Cholinergic agonists are parasympathomimetics that stimulate muscarinic receptors on the detrusor smooth muscle to enhance bladder contractility. Bethanechol chloride is the only FDA-approved cholinergic agonist for urologic use, indicated for acute postoperative or postpartum non-obstructive urinary retention and neurogenic atony of the bladder with retention. It continues to be prescribed — primarily by urologists (~92% of fills) — but the underlying clinical evidence is low-quality, and contemporary reviews regard muscarinic agonists as having limited efficacy and frequent adverse effects for detrusor underactivity.[1][2][3][4]

For the clinical condition this drug class targets, see Underactive Bladder. For the antimuscarinic side of the same receptor system used in storage / OAB, see Anticholinergics.

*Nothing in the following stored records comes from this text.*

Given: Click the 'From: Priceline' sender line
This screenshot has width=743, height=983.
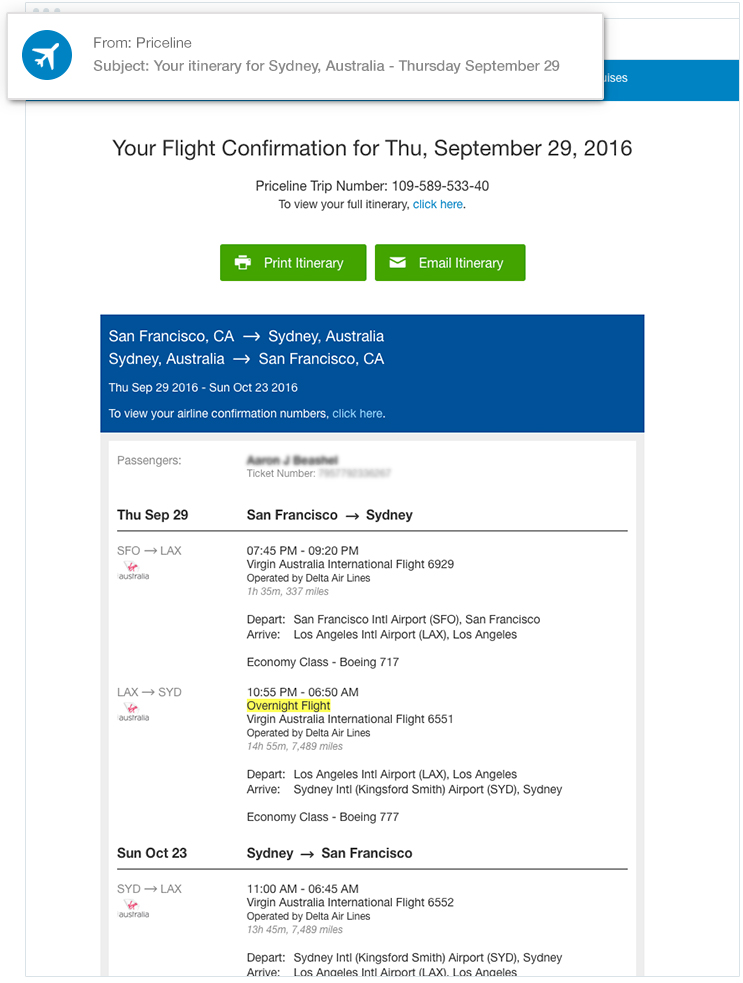Looking at the screenshot, I should pos(142,43).
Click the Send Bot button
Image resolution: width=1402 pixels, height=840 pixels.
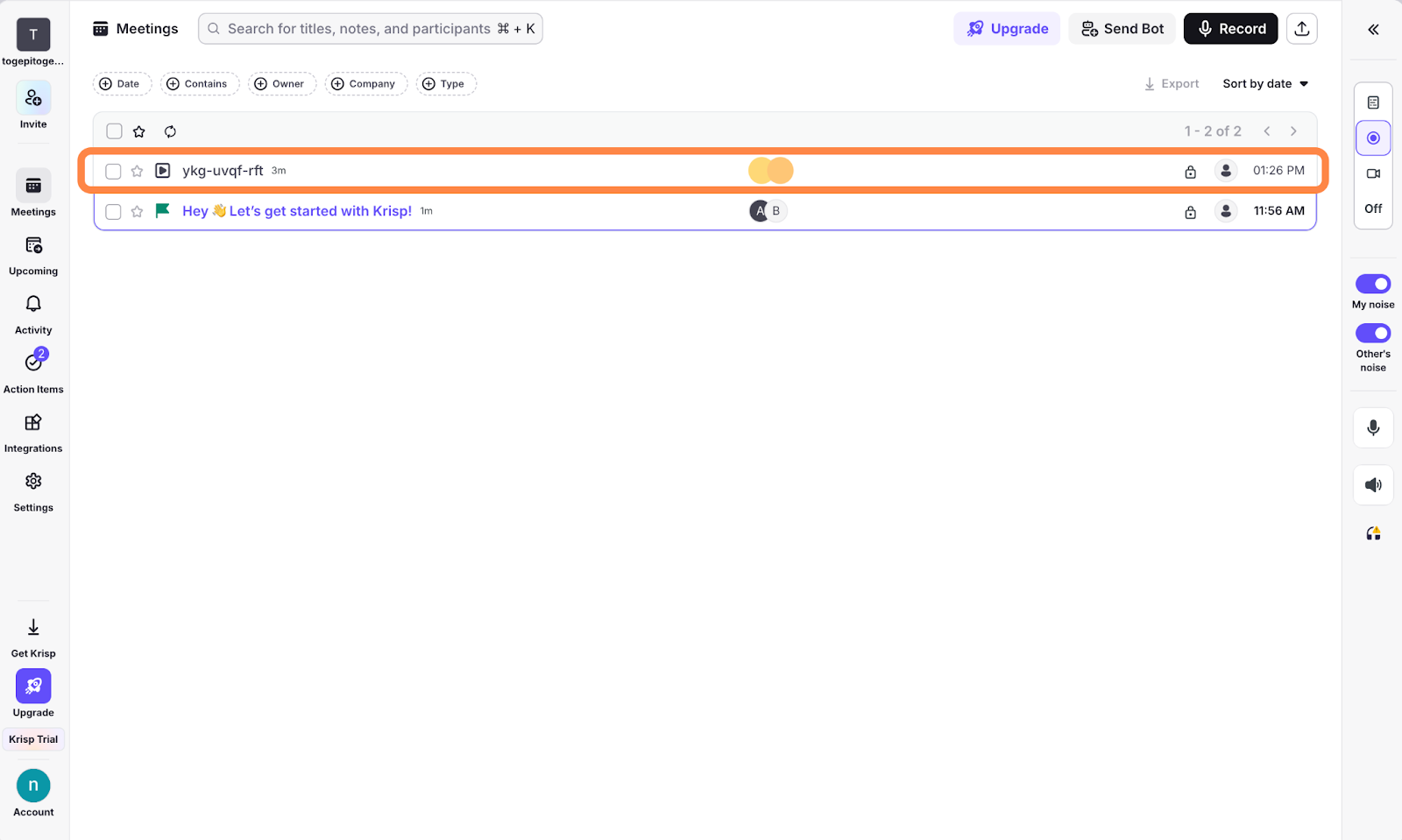coord(1122,29)
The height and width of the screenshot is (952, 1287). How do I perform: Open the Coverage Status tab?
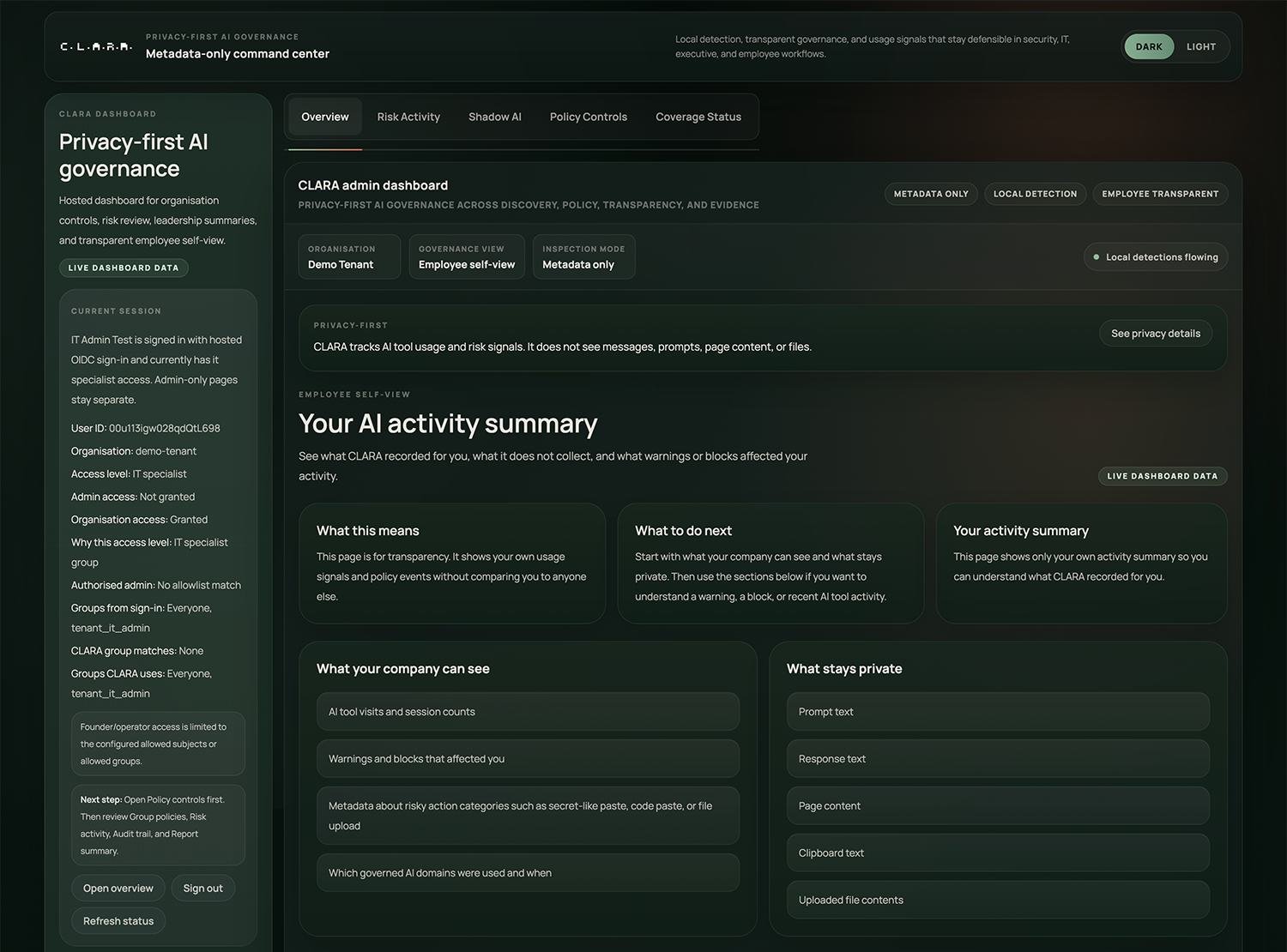pyautogui.click(x=698, y=117)
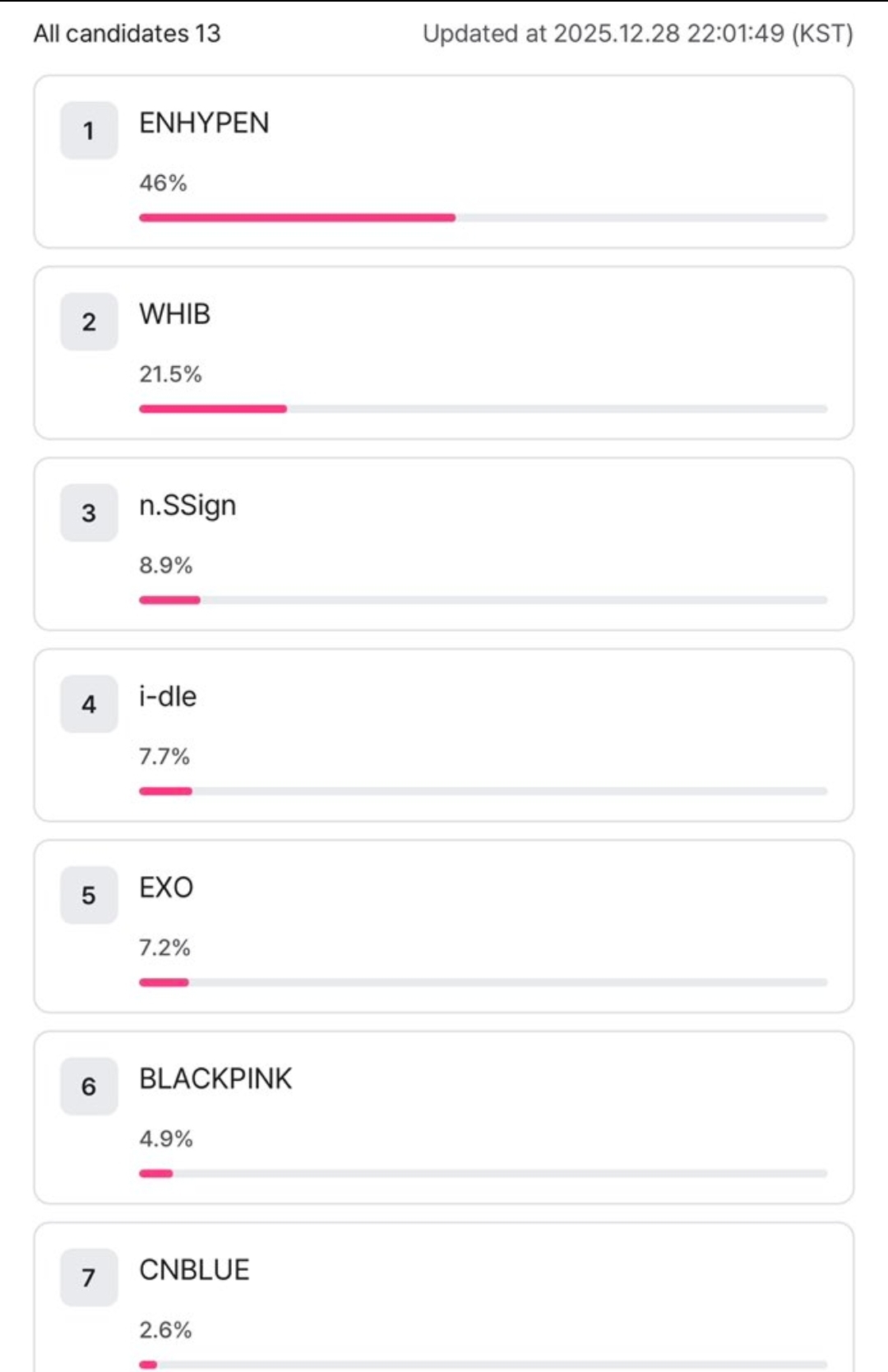Select the WHIB candidate name
This screenshot has width=888, height=1372.
point(174,314)
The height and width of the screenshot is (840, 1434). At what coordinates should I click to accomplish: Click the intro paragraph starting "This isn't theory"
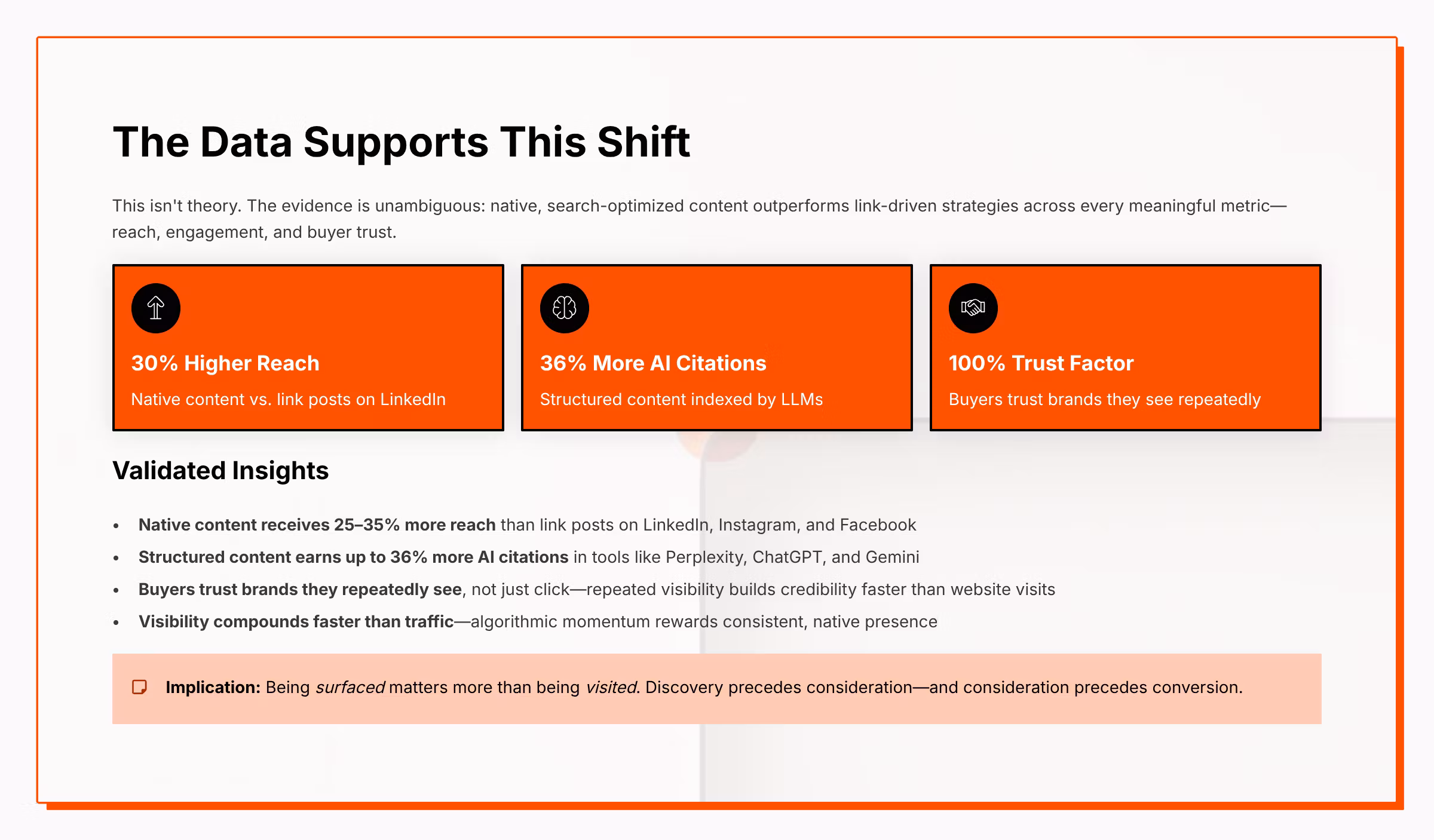pyautogui.click(x=699, y=219)
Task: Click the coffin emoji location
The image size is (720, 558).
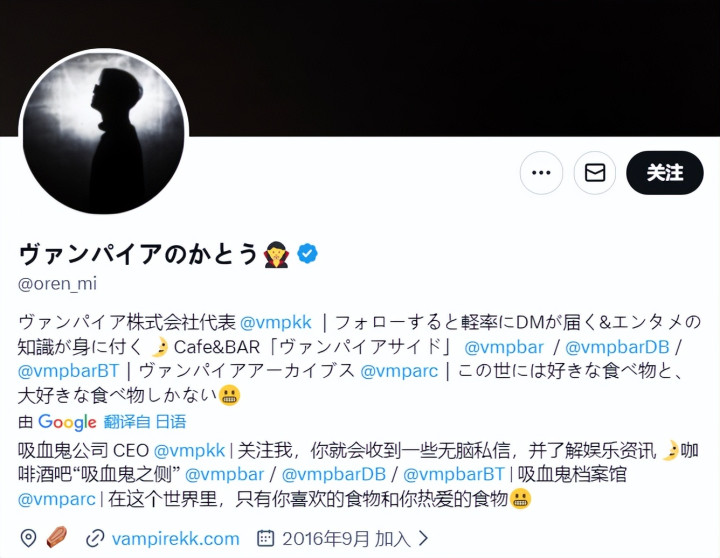Action: click(57, 537)
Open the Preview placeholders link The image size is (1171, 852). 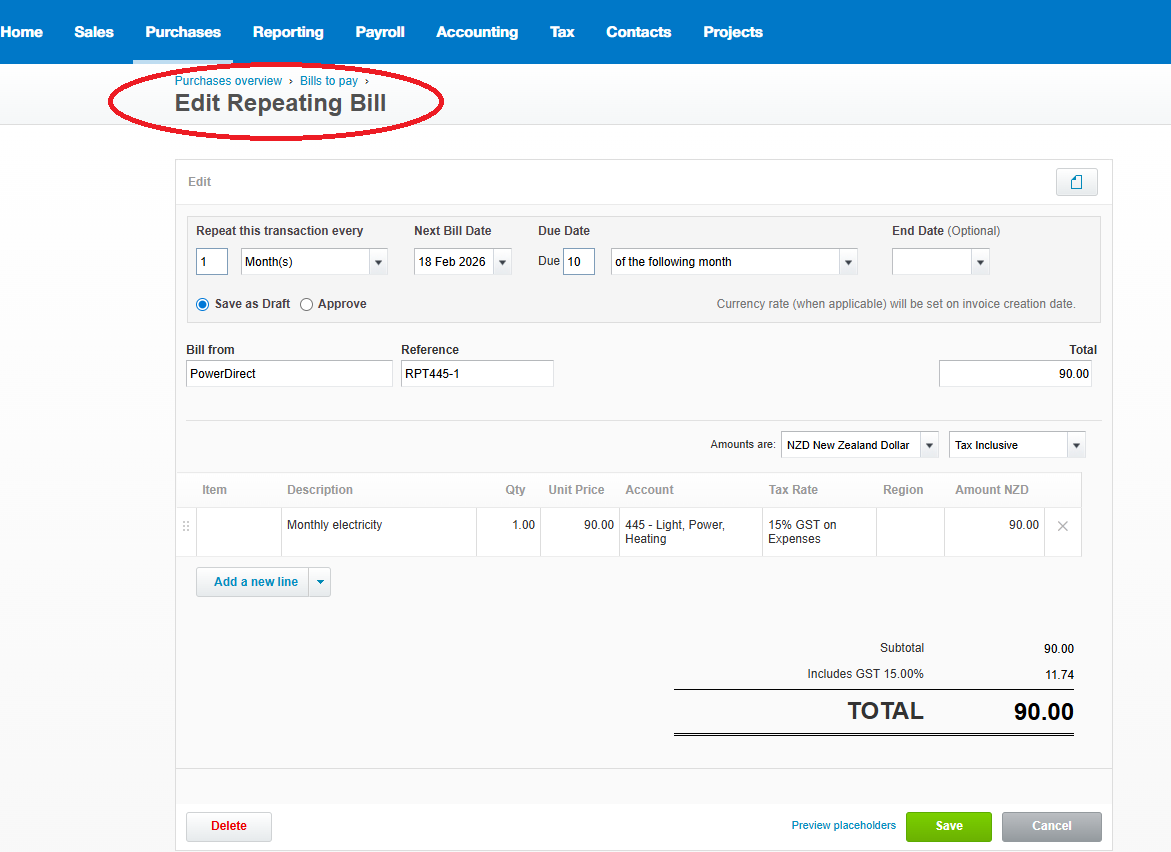click(x=843, y=826)
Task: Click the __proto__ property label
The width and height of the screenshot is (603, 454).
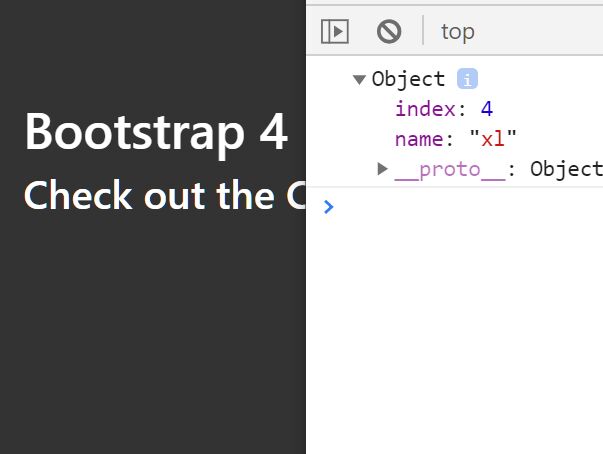Action: click(x=450, y=170)
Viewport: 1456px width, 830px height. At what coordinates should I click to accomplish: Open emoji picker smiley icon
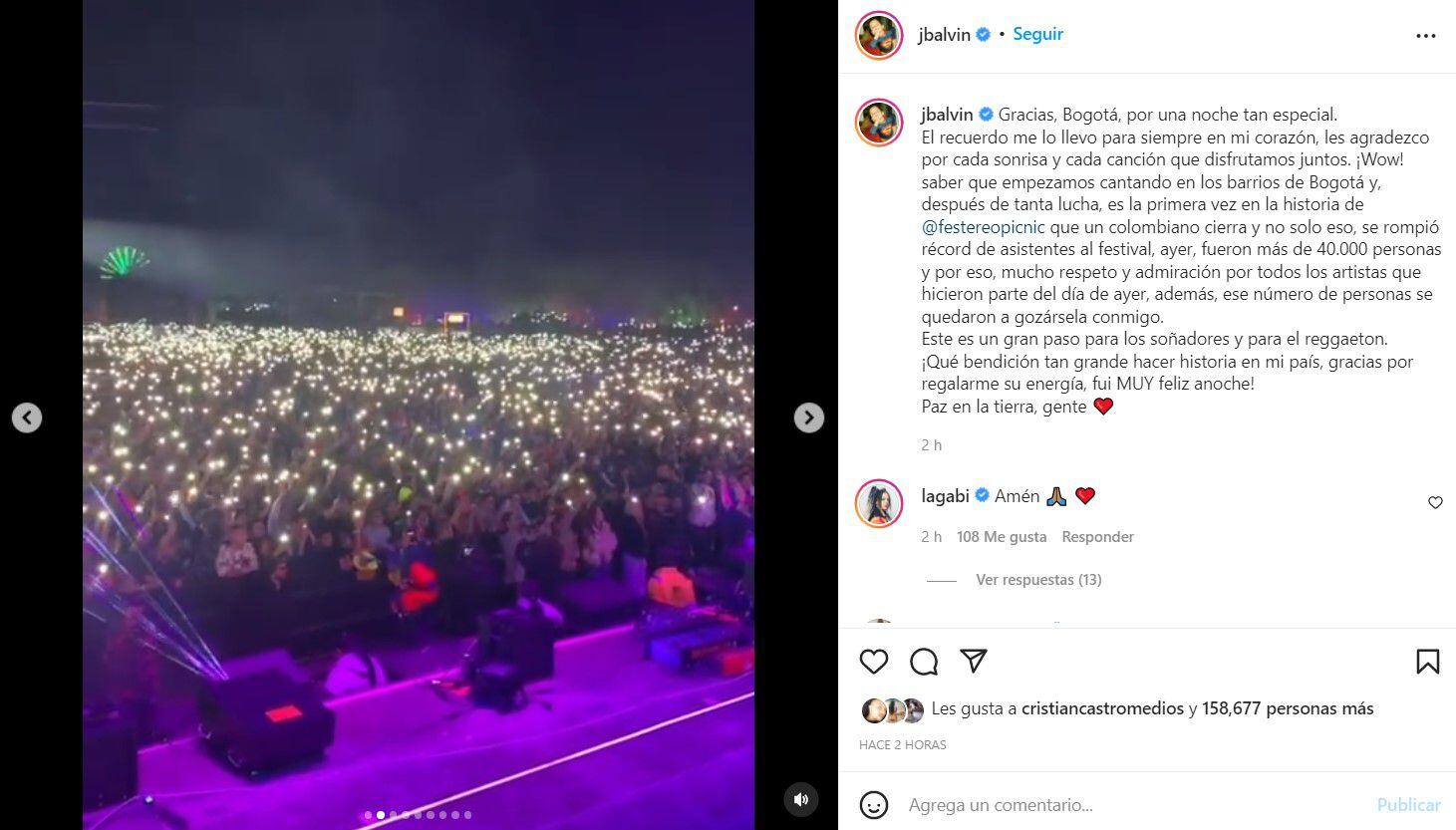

Pharmacologic Framework — Cholinergic Control of the Bladder

Muscarinic receptor physiology

Normal voiding is initiated by parasympathetic release of acetylcholine (ACh) from pelvic nerves onto the detrusor. The bladder's cholinergic system is more complex than simple "ACh causes contraction" — multiple receptor subtypes operate at multiple sites, which is part of why agonist therapy is unpredictable in practice.[5][6][7][8]

Site / receptorRole
M₃ — detrusor smooth musclePrincipal driver of direct contraction (PLC, voltage-gated Ca²⁺, Rho kinase)
M₂ — detrusor smooth muscleMost abundant subtype (~80%); indirect / backup role; opposes β-adrenergic relaxation; gains importance with denervation and aging
M₁ — prejunctional nerve terminalsFacilitate ACh release (positive feedback)
M₄ — prejunctional nerve terminalsInhibit ACh and noradrenaline release (negative feedback)
Urothelial muscarinic receptorsStimulate ATP and NO release that modulates afferent activity and reflex voiding
Suburothelial interstitial cellsExpress muscarinic receptors of unknown function

This anatomic complexity explains why direct muscarinic agonists simultaneously stimulate contraction, modulate sensory pathways, and alter neurotransmitter release — and why their clinical effect on a clogged or weak bladder is far less reliable than benchtop pharmacology suggests.[5]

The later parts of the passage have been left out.